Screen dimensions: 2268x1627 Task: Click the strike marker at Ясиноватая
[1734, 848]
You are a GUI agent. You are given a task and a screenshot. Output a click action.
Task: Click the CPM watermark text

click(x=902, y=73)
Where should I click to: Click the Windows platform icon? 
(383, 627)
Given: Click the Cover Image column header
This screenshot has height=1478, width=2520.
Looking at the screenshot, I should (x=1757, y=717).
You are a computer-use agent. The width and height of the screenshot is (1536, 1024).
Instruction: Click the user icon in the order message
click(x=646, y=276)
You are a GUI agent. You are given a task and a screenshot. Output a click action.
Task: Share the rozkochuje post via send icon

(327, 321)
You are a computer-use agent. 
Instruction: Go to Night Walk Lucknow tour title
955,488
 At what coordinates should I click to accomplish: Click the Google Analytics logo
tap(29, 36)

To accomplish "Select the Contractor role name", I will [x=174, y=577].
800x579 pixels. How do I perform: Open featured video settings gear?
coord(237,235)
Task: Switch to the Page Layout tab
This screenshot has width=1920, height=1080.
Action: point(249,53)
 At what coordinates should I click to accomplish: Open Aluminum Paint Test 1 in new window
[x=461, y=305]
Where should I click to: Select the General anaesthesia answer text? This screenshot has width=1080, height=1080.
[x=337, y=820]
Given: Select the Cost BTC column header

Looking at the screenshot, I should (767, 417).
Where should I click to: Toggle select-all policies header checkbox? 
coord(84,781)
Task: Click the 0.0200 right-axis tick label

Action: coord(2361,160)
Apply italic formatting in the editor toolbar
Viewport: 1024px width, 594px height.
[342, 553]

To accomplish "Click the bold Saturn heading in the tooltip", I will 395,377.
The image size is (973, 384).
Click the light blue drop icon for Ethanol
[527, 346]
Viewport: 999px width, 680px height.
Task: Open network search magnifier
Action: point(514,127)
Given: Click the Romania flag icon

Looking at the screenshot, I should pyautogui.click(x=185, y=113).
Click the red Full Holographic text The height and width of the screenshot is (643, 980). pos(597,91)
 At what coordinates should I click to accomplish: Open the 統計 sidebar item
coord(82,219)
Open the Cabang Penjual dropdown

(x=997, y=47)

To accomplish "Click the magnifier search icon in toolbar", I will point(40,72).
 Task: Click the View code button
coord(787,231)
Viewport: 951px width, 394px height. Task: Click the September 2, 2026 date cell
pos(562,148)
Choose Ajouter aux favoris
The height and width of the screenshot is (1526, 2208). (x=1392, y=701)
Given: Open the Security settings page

# # # # #

**Given task**
Write out the records above word for word, beginning at the line that contains "Where should I click to: Click" and stopping after the line that contains "Action: coord(2361,160)".

**Reply**
Where should I click to: Click the Windows platform icon? 
(383, 627)
Given: Click the Cover Image column header
This screenshot has height=1478, width=2520.
Looking at the screenshot, I should (x=1757, y=717).
You are a computer-use agent. The width and height of the screenshot is (1536, 1024).
Instruction: Click the user icon in the order message
click(x=646, y=276)
You are a GUI agent. You are given a task and a screenshot. Output a click action.
Task: Share the rozkochuje post via send icon

(327, 321)
You are a computer-use agent. 
Instruction: Go to Night Walk Lucknow tour title
955,488
 At what coordinates should I click to accomplish: Click the Google Analytics logo
tap(29, 36)

To accomplish "Select the Contractor role name", I will [x=174, y=577].
800x579 pixels. How do I perform: Open featured video settings gear?
coord(237,235)
Task: Switch to the Page Layout tab
This screenshot has width=1920, height=1080.
Action: point(249,53)
 At what coordinates should I click to accomplish: Open Aluminum Paint Test 1 in new window
[x=461, y=305]
Where should I click to: Select the General anaesthesia answer text? This screenshot has width=1080, height=1080.
[x=337, y=820]
Given: Select the Cost BTC column header

Looking at the screenshot, I should (767, 417).
Where should I click to: Toggle select-all policies header checkbox? 
coord(84,781)
Task: Click the 0.0200 right-axis tick label

Action: coord(2361,160)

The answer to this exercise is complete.